# [ESTRATTO DEL TESTO]
Papa Francesco e gli “scartati nel mondo”: ne parla spesso e, anche per questo, non smette di stupire. Si poteva intuire qualcosa del suo pontificato sin dal giorno della sua elezione con la scelta di un nome impegnativo come quello del Poverello di Assisi. Ma dopo alcuni anni possiamo onestamente dire che la qualità e la poliedricità del suo magistero trova certamente perno nell’annuncio evangelico della misericordia divina. Oltre che nel rinnovato principio dell’“opzione preferenziale dei poveri”.
Nelle sue coraggiose Encicliche, come ad esempio la “Laudato sì” e la “Fratelli tutti”, ciò che fa perno è senz’altro la rinnovata centralità del Vangelo nelle periferie dell’umano. Anche in questi ultimi giorni abbiamo avuto l’ennesima conferma. Nel videomessaggio di Francesco tenuto in occasione del IV incontro mondiale dei Movimenti popolari, il 24 ottobre scorso, il Papa ha accarezzato, incoraggiato e sostenuto i più umili del Pianeta, gli indigenti e gli scartati del mondo. Li ha indicati, anzi, come amati e privilegiati da Dio.
A questi ultimi della Terra Francesco annuncia la tenerezza e la misericordia del Padre. Li sprona e li sollecita a continuare ad aver fede nei loro sogni. Li chiama addirittura “poeti sociali” per la capacità e il coraggio che dimostrano ogni giorno nel rinnovare la speranza e la dignità di ogni persona umana.
In un tempo pandemico che ha costretto tutti a rinchiudersi in casa, a ridurre i contatti sociali, che ha aumentato a dismisura le disuguaglianze sociali, è toccata ai poveri, ai senza tetto, ai baraccati, ancora una volta, la parte peggiore. Senza una casa, senza la terra e senza un lavoro non può essere assicurata la dignità umana dei figli di Dio.
Non abbiamo più tempo! Bisogna cambiare questo sistema economico e finanziario “ecocida e genocida”, dice Francesco, rifacendosi agli insegnamenti sociali dei suoi predecessori. E per realizzare un vero cambiamento epocale rivolge un forte e vibrante appello a Dio perché tocchi la mente e il cuore dei potenti della terra.

Dati raccolti

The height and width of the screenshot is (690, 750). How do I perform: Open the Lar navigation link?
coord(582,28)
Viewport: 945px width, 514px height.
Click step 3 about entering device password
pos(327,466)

# [CONSEGNA]
Nel testo su papa Francesco e gli scartati del mondo, con quale espressione il Papa chiama gli ultimi della Terra? I dati non hanno alcun ruolo in questo esercizio.

# [RISPOSTA]
Li chiama "poeti sociali".